## [SET TASK]
Identify every line in the listing below that contains the string "coordinates", treating uppercase and lowercase as different, and copy each such line.

## [Element and text position data]
»»

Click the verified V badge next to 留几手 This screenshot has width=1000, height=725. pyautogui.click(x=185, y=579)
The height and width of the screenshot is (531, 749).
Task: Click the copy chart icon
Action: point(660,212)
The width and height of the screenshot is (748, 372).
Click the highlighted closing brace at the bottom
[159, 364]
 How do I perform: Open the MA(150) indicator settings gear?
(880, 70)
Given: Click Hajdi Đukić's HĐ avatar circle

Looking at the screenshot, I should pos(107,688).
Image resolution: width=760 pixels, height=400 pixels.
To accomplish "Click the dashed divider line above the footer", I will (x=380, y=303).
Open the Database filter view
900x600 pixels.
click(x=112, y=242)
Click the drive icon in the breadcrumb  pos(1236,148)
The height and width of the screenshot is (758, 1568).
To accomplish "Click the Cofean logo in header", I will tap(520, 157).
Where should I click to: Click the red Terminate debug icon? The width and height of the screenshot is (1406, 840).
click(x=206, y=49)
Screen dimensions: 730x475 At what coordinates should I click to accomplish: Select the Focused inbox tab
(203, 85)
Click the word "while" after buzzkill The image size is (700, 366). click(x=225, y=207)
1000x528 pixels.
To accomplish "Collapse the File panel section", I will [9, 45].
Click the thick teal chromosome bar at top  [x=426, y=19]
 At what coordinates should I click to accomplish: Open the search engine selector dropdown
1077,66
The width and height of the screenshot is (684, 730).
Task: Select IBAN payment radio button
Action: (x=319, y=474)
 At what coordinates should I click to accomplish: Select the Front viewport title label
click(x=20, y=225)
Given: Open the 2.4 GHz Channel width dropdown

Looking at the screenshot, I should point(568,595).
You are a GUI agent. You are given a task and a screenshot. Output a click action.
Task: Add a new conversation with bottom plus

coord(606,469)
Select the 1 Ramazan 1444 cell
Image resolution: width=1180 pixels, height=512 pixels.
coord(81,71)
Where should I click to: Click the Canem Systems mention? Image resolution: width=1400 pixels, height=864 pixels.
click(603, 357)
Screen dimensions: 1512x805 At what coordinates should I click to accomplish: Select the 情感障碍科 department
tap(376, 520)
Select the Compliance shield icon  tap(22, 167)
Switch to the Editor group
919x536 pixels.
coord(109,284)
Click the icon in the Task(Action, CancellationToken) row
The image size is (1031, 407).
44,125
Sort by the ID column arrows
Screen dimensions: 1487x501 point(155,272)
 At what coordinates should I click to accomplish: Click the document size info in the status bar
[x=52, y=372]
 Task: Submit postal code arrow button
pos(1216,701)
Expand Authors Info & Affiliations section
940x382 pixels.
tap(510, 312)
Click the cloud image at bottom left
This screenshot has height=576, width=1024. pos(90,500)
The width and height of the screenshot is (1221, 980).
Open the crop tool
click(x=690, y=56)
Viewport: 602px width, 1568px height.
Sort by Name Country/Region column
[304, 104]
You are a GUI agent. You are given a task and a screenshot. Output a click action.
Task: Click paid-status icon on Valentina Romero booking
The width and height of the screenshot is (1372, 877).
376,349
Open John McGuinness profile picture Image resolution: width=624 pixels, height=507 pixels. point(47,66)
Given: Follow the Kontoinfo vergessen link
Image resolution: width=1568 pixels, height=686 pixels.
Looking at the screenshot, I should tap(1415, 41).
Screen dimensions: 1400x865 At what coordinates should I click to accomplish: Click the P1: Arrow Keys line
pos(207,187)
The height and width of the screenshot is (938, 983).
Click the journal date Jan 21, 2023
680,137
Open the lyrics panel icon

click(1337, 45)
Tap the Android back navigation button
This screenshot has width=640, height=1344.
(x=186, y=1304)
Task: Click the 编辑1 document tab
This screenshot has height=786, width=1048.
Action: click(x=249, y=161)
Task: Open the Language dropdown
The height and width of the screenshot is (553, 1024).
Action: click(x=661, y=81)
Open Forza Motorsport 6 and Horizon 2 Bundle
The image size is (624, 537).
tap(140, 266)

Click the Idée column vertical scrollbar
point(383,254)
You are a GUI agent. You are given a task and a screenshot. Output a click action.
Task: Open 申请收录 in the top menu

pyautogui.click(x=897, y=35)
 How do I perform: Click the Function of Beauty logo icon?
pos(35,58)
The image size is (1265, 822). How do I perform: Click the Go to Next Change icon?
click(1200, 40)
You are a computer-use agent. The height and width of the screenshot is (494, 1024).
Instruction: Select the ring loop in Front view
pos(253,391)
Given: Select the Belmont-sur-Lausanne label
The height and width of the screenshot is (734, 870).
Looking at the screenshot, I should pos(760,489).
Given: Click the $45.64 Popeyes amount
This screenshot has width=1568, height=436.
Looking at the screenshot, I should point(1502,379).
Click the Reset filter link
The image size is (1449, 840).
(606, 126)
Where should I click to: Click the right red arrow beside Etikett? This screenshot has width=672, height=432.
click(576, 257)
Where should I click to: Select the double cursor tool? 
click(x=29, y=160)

««

## [WRITTEN RESPONSE]
Screen dimensions: 730x475 At what coordinates should I click to accomplish: Select the Focused inbox tab
 At what coordinates should I click to accomplish: Open the search engine selector dropdown
 At what coordinates should I click to accomplish: Select the Front viewport title label
Screen dimensions: 1512x805 At what coordinates should I click to accomplish: Select the 情感障碍科 department
 At what coordinates should I click to accomplish: Click the document size info in the status bar
Screen dimensions: 1400x865 At what coordinates should I click to accomplish: Click the P1: Arrow Keys line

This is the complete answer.